(Stored data entries)

========================================

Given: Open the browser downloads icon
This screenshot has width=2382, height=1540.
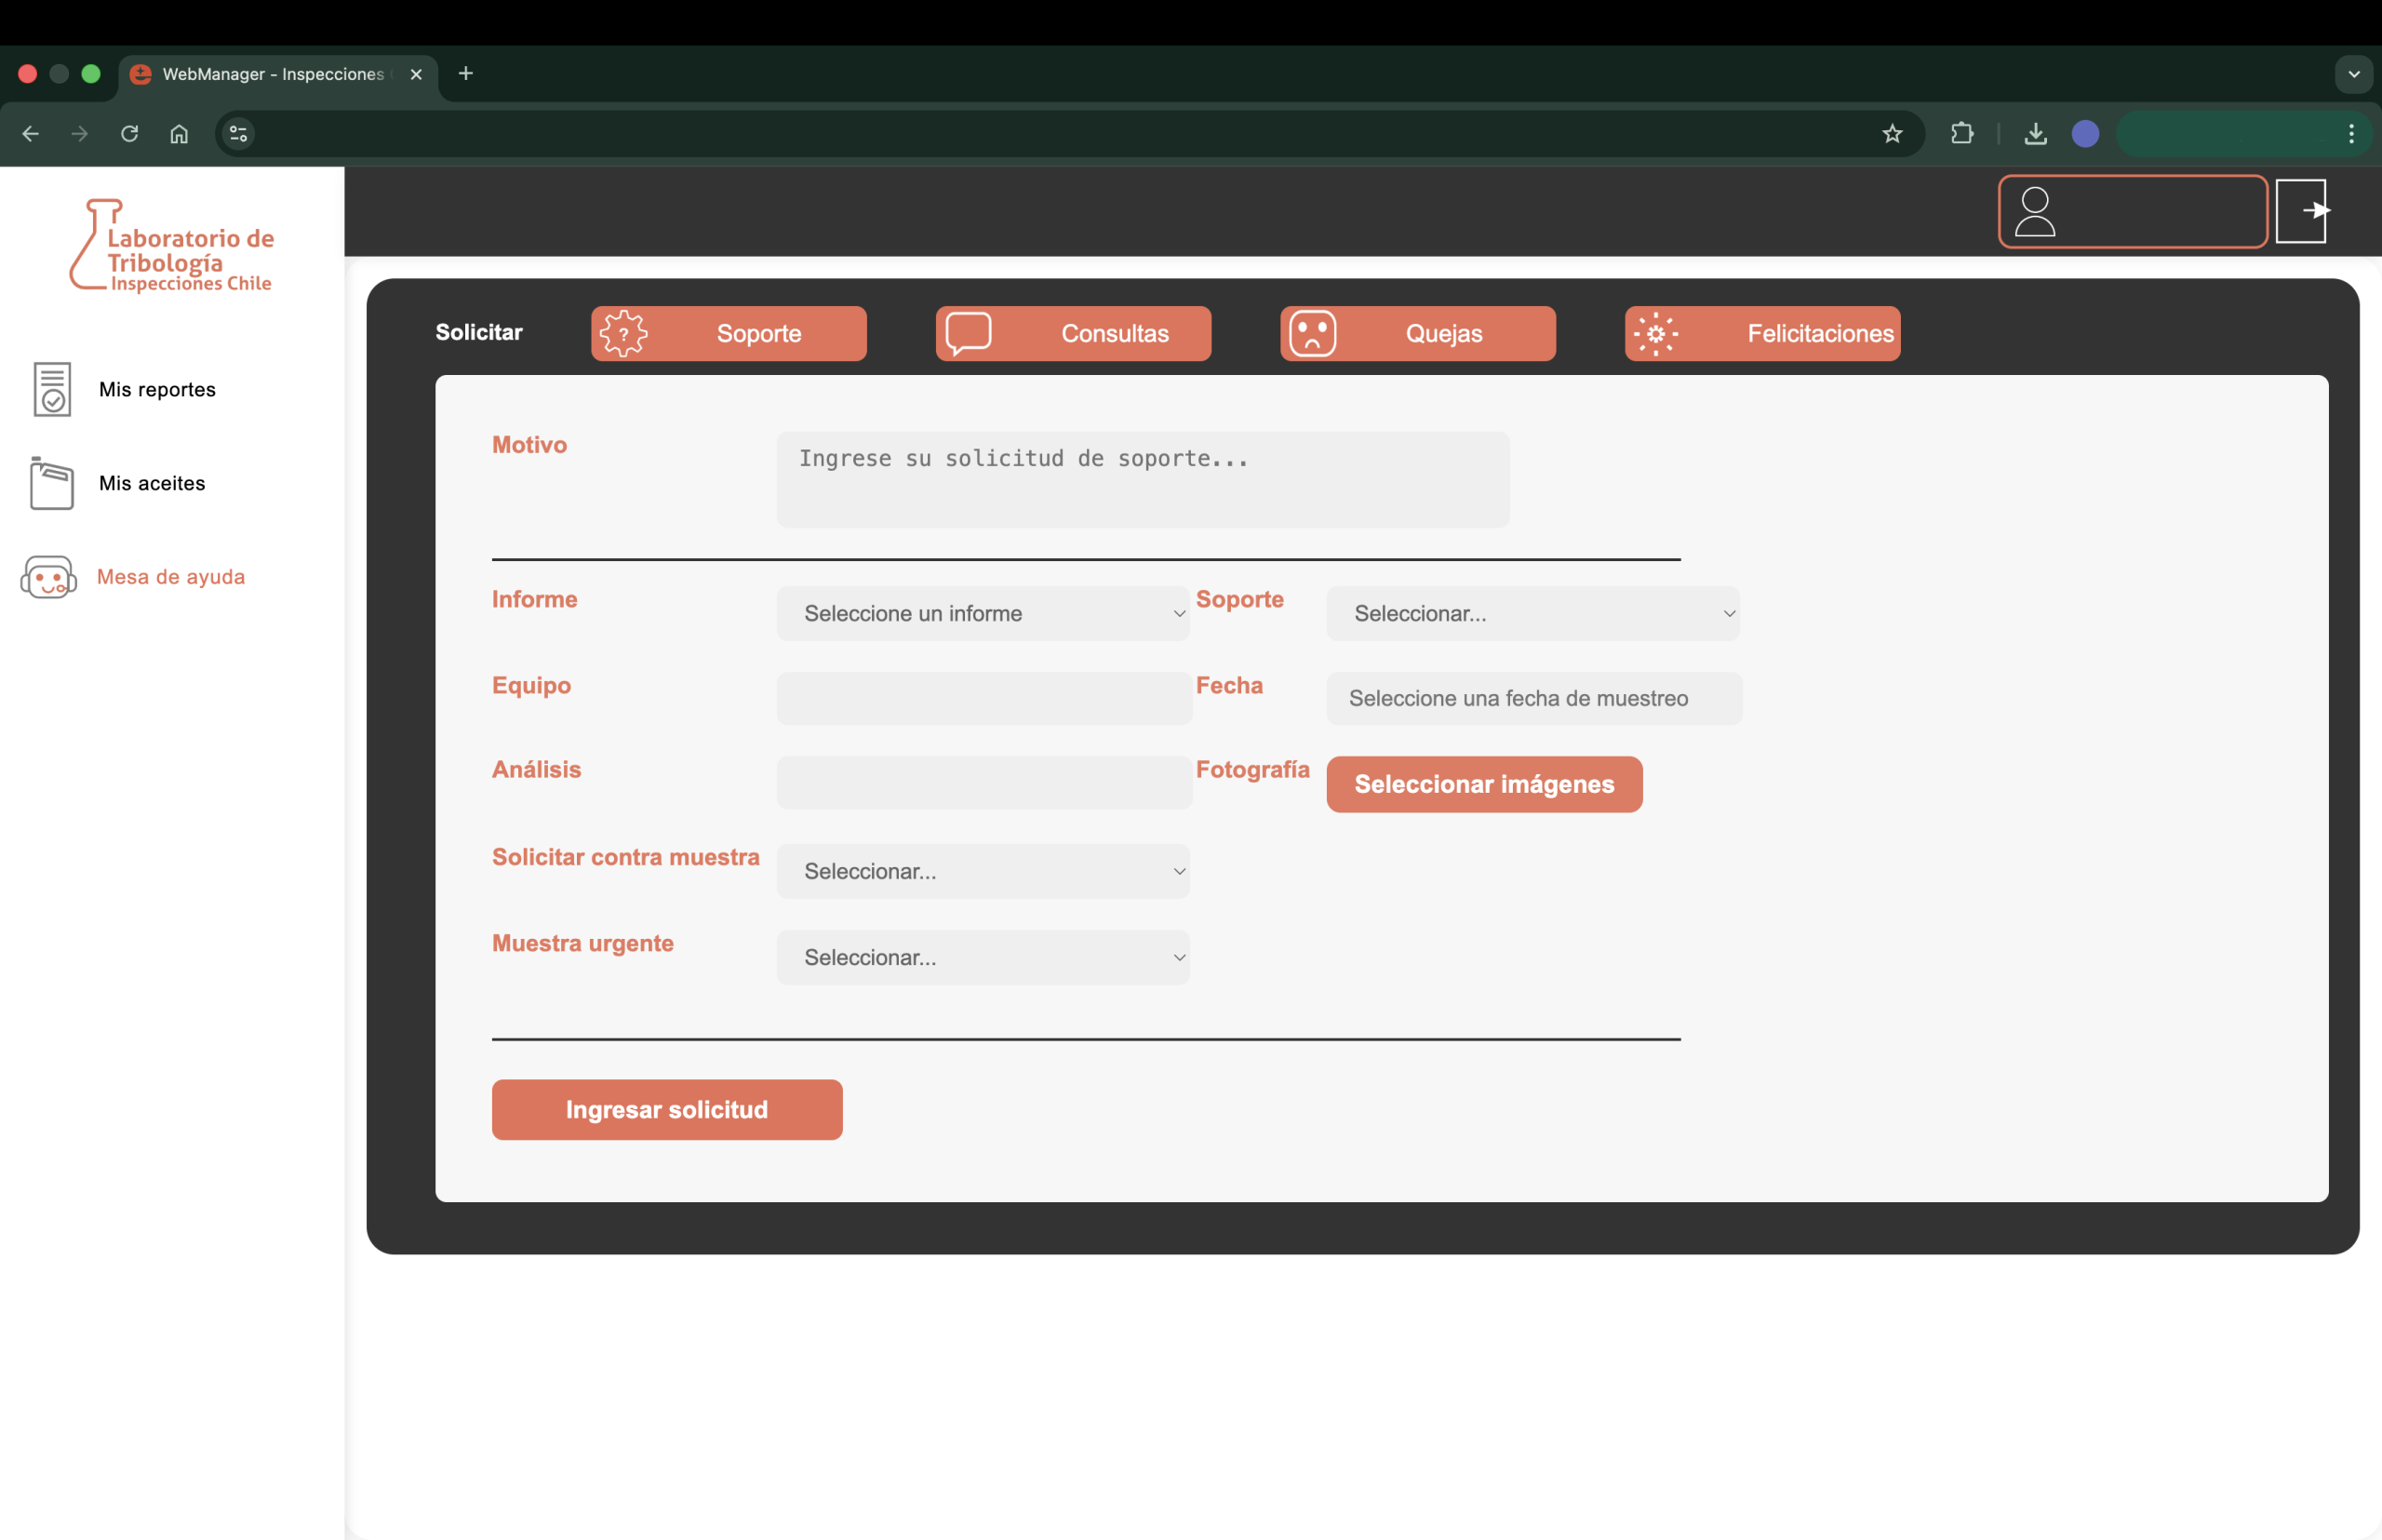Looking at the screenshot, I should pyautogui.click(x=2035, y=134).
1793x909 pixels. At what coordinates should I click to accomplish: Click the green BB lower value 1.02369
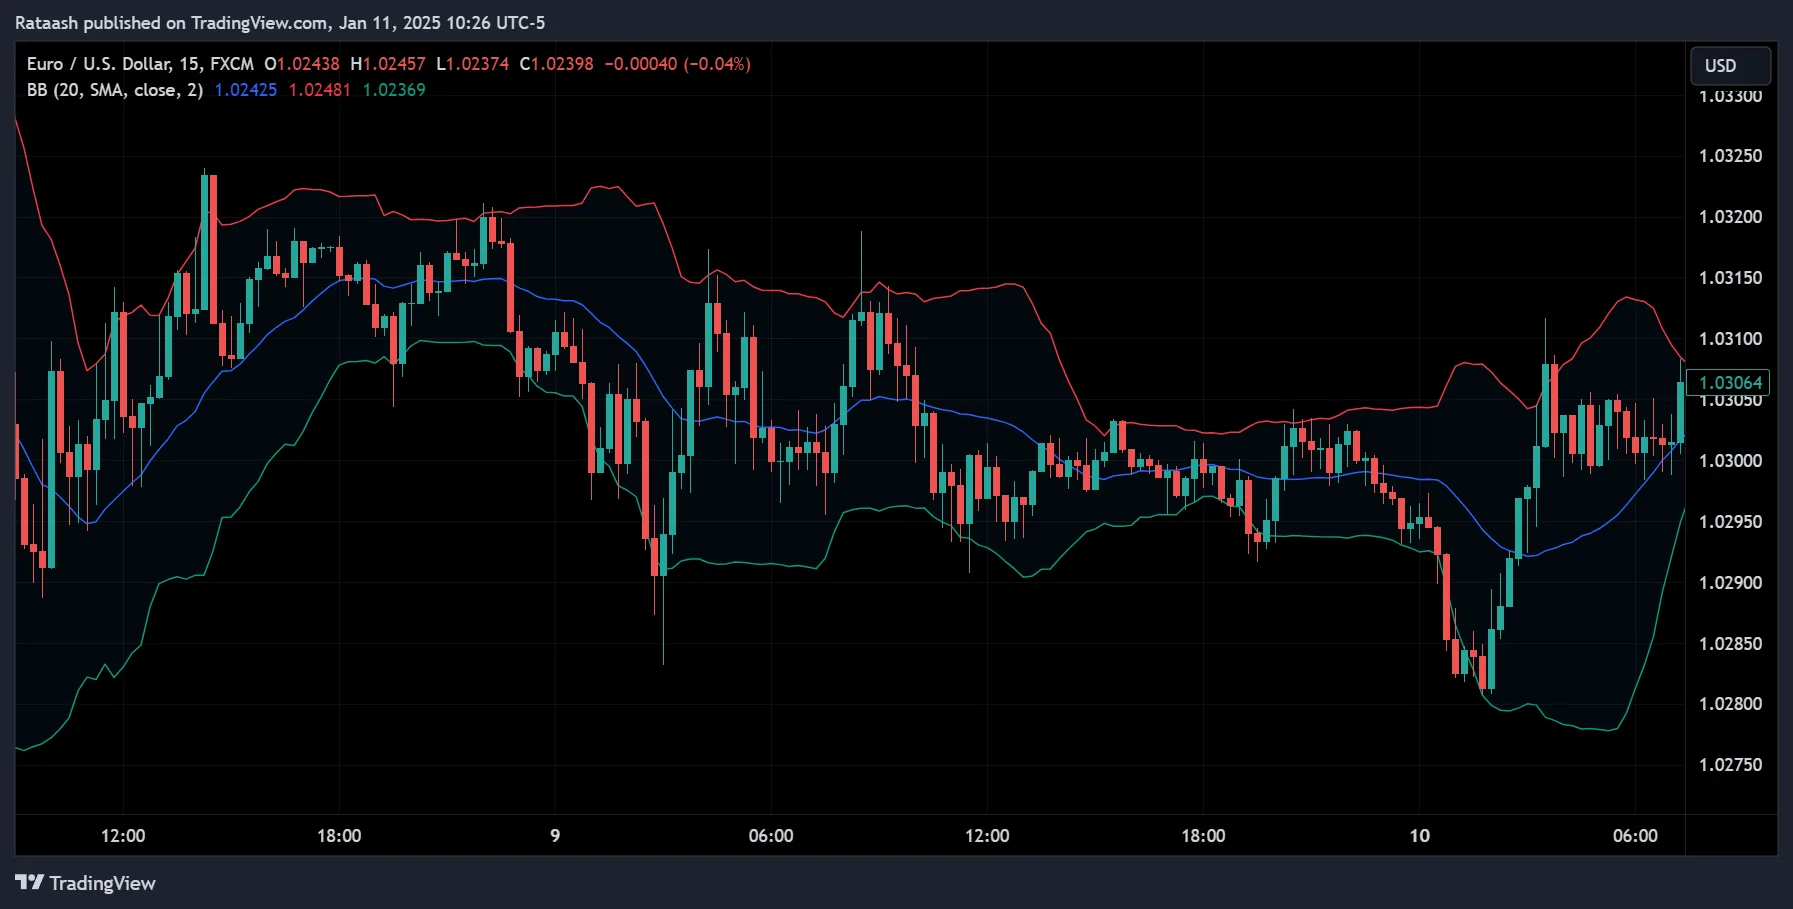(393, 89)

========================================

**INSTRUCTIONS FOR THE TASK**
Copy out all of the data word for word. Do not carry over any picture.

**RESULT OF THIS TASK**
Given: Open the browser downloads icon
This screenshot has width=2382, height=1540.
Looking at the screenshot, I should pyautogui.click(x=2035, y=134).
1793x909 pixels. At what coordinates should I click to accomplish: Click the green BB lower value 1.02369
(393, 89)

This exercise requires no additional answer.